Kıbrıs’ta kritik bir dönemece girildiği söyleniyor. Fakat bu cümleyi öyle çok duyduk ki artık insan ister istemez şüpheyle yaklaşıyor. Yine de umut etmekten başka çare yok. Hele Kıbrıs Türkü isen umut, nefes almak kadar zorunlu bir ihtiyaçtır. Bir yanda Rum çoğunluk yönetiminin 1963’ten beri değişmeyen hegemonik tavrı ile varoluşsal bir tehdit, diğer yanda kendi devletinde ama uluslararası izolasyon nedeniyle neredeyse açık hava hapishanesini andıran bir hayat. Üçüncü yol ise gençlerin İngiltere, Kanada, Avustralya ve Türkiye’ye göç ederek gelecek arayışı.
Böyle bir denklem içinde diplomasi başlar başlamaz beklentiler ister istemez yükseliyor.
20 Kasım’da iki lider, ara bölgede BM Özel Temsilcisi Khassim Diagne’nin ev sahipliğinde ilk kez görüştü. BM Genel Sekreteri Kıbrıs Özel Temsilcisi Maria Angela Holguin Cuellar süreci devralmak için gün sayıyor. Taraflar yıl bitmeden bir üçlü toplantı, ardından gayriresmî çok taraflı bir görüşme için zemin hazırlamayı kabul etti. Masada yeni bir sayfa açma isteği var gibi görünüyor. Fakat geçmişin ağır gölgesi de masanın üzerinde duruyor.

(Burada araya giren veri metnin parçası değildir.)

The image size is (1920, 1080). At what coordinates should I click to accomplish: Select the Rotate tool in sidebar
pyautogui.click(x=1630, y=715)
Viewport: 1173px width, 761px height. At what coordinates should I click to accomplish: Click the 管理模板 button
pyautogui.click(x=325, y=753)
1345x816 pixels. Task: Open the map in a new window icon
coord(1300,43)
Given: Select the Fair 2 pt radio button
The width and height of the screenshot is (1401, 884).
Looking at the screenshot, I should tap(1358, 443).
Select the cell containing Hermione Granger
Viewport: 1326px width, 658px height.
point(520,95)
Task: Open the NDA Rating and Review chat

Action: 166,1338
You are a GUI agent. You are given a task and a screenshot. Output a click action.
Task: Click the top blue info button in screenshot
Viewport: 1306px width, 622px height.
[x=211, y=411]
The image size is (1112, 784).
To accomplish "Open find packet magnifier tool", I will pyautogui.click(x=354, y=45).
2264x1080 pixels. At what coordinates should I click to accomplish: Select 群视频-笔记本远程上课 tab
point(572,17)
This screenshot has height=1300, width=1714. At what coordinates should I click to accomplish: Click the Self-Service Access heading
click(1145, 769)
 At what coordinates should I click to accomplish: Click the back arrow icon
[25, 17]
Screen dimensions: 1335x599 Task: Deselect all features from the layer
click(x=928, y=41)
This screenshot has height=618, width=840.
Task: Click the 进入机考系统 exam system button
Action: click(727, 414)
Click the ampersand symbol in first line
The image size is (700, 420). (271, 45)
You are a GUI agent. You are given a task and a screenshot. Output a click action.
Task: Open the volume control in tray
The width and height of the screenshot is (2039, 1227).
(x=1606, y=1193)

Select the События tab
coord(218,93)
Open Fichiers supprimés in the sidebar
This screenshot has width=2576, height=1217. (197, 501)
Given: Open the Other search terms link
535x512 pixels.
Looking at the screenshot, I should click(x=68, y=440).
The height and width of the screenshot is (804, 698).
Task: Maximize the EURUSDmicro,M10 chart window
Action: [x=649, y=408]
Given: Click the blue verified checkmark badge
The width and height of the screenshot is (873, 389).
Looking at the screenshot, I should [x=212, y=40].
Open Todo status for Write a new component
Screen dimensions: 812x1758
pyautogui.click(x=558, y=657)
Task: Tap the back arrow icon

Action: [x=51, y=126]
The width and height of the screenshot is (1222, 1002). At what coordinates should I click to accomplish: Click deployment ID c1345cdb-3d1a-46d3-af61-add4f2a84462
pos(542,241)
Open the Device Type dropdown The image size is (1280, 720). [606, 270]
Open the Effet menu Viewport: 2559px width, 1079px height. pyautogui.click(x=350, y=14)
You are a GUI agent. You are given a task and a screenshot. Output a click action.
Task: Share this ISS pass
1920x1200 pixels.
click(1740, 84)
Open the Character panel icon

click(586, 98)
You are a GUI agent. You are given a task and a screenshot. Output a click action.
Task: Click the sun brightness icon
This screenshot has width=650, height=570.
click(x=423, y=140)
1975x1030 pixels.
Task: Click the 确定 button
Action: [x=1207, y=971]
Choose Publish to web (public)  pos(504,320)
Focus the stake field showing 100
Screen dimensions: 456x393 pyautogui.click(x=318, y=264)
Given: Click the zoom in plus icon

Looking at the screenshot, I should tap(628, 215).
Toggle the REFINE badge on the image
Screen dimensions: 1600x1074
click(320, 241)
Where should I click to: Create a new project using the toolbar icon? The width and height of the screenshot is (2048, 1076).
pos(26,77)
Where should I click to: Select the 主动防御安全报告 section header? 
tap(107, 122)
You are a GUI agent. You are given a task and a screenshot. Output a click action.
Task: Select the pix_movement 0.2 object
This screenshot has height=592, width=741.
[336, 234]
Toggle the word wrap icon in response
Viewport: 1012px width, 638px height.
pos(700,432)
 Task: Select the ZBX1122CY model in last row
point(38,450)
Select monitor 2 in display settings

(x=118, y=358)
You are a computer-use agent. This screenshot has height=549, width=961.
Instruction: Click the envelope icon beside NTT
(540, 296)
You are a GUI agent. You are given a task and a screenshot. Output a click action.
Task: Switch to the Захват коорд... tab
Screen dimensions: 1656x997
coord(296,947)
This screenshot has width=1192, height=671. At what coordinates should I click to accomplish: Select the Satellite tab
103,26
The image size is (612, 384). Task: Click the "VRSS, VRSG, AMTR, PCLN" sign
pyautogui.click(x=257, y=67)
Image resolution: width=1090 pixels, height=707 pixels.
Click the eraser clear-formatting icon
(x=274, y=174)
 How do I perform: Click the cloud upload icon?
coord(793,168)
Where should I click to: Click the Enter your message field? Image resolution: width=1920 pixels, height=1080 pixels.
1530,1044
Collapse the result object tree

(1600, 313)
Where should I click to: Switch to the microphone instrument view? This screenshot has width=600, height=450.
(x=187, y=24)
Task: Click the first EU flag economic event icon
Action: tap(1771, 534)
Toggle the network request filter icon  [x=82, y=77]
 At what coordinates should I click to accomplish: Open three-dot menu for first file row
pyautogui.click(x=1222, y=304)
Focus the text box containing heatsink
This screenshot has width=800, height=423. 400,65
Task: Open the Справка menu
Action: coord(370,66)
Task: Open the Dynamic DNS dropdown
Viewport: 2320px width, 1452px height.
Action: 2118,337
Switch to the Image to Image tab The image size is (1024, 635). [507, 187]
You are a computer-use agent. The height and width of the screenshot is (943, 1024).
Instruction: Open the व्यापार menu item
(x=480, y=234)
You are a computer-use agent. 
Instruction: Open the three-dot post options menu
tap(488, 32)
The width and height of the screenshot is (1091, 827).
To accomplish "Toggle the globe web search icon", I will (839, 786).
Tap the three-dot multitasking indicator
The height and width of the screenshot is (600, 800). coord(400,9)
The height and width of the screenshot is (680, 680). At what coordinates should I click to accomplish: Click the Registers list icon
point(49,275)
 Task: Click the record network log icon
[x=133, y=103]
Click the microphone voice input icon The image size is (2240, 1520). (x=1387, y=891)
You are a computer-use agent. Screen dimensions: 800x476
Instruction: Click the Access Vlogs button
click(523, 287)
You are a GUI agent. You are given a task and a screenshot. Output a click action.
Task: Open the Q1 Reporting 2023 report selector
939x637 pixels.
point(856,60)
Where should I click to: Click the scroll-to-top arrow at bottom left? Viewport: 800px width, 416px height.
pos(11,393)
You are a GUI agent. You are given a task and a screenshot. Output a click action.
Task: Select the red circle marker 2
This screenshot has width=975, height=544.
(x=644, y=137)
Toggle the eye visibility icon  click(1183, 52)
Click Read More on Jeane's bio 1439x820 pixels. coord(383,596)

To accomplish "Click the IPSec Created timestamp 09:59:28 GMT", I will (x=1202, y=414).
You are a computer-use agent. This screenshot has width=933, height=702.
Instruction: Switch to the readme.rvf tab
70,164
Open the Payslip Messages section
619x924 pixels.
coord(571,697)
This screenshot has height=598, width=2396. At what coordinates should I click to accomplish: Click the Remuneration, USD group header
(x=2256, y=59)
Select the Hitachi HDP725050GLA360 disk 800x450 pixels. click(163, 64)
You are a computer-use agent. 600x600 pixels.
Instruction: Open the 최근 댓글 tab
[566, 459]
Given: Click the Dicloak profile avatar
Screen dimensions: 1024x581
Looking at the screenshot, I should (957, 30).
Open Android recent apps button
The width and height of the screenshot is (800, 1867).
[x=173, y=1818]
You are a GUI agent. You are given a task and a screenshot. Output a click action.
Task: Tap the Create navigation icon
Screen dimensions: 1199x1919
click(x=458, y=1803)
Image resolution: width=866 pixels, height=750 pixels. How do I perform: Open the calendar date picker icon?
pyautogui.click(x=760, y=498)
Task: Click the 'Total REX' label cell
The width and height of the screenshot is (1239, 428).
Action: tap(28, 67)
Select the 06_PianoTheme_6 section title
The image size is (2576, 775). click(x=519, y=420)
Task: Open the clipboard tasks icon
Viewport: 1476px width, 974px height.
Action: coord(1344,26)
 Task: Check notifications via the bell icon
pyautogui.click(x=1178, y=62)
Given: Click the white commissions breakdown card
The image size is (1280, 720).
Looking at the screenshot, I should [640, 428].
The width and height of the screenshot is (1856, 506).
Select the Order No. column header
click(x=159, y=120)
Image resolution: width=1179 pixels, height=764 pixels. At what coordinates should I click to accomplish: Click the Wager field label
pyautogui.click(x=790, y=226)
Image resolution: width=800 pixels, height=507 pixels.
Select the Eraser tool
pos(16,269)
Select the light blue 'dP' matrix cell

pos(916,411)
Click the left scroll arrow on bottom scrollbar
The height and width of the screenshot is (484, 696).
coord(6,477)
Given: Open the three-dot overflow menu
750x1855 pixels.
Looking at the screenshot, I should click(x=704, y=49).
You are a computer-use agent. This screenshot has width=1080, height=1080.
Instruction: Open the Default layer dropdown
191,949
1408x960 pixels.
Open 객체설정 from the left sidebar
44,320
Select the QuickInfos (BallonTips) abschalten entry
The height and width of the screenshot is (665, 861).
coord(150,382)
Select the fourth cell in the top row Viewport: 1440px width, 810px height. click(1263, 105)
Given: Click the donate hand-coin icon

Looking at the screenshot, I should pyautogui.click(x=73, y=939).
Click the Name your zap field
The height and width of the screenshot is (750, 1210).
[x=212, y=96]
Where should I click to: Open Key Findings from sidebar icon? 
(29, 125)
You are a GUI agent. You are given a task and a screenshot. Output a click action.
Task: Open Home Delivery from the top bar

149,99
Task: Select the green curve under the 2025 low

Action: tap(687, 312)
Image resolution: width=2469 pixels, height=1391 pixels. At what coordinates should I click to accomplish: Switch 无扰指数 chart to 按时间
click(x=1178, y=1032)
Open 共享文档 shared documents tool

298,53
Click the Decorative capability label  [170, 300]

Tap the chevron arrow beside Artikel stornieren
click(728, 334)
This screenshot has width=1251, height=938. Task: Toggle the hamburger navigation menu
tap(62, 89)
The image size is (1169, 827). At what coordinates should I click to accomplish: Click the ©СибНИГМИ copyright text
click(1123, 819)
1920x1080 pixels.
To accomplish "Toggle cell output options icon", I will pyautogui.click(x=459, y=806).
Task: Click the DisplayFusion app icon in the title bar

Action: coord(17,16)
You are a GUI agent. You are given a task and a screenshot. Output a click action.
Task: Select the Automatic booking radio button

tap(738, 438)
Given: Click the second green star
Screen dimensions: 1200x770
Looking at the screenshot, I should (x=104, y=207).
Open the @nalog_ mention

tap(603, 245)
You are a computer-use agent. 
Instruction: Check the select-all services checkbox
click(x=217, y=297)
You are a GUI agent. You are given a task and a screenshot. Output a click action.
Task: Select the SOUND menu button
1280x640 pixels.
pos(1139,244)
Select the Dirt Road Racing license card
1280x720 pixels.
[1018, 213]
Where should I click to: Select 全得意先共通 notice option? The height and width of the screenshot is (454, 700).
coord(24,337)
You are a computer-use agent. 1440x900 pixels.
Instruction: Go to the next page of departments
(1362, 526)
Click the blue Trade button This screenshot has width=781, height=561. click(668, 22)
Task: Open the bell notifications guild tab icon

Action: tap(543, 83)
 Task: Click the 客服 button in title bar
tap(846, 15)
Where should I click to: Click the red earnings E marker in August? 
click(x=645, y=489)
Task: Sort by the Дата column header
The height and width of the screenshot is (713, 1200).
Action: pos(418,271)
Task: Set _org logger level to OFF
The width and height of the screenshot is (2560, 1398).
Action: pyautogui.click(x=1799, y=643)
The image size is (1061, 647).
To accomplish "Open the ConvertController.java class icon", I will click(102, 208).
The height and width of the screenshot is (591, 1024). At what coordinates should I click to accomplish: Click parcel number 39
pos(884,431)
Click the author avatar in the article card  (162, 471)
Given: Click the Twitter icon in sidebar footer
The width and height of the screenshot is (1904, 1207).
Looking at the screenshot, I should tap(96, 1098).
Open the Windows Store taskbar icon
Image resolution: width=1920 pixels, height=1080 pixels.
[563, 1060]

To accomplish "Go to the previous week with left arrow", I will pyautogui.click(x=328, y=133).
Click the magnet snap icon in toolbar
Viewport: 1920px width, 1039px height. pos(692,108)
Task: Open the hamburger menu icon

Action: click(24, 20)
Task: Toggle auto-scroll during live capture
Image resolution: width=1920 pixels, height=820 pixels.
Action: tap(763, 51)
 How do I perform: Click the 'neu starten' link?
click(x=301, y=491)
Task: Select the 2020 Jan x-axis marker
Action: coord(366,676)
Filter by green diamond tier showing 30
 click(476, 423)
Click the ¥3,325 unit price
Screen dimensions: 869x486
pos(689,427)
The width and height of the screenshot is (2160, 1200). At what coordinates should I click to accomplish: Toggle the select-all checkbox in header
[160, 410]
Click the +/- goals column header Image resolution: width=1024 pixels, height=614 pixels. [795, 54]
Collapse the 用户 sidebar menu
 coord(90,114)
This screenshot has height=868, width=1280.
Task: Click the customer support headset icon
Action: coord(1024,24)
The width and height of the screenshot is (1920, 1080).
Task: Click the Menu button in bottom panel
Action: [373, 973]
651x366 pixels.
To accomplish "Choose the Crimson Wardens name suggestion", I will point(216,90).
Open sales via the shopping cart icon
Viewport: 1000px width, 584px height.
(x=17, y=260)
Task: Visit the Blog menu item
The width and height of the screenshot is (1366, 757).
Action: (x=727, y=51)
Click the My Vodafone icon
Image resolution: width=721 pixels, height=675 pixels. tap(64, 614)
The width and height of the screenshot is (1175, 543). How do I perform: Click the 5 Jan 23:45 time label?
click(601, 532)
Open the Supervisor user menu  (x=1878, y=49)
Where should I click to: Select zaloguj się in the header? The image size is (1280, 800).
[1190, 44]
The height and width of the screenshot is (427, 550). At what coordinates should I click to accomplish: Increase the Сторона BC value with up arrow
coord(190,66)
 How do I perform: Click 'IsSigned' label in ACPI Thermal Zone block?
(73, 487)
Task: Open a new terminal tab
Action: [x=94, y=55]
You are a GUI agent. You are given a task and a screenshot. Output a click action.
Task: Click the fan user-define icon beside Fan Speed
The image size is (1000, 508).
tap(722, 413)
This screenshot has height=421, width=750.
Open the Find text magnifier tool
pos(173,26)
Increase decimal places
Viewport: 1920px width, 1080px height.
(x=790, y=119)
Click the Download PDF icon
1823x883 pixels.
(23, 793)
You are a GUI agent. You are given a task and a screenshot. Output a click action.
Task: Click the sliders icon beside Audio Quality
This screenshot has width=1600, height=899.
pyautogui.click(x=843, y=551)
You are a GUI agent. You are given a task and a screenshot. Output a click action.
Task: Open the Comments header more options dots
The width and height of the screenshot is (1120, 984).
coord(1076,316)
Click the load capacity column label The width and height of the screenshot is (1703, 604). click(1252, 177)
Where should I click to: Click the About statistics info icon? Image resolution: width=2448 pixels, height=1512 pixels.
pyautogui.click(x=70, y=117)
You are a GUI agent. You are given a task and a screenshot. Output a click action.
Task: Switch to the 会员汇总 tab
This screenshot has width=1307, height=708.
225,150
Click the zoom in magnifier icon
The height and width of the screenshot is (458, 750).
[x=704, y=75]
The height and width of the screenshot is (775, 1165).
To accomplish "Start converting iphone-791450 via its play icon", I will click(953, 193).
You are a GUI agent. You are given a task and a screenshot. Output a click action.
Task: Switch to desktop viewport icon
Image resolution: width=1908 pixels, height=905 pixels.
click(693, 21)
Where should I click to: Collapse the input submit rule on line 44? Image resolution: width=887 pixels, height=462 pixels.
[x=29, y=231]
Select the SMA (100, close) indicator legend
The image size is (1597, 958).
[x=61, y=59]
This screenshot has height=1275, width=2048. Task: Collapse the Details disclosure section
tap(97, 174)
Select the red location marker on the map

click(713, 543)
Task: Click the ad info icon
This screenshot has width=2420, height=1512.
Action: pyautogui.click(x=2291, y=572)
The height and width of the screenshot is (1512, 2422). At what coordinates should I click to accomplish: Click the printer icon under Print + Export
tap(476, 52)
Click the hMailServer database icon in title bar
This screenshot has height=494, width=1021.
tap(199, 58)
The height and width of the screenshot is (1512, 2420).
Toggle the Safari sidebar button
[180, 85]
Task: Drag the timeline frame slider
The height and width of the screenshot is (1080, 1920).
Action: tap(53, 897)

Rum lider Hristodulidis’in açıklamaları malum. Crans-Montana’dan kopulduğu yerden devam edilmesi gerektiğini söylüyor. Bu söylem Rum tarafının yıllardır sürdürdüğü “biz olumlu tarafız, tıkanıklığın sorumlusu Türklerdir” stratejisinin güncellenmiş hali.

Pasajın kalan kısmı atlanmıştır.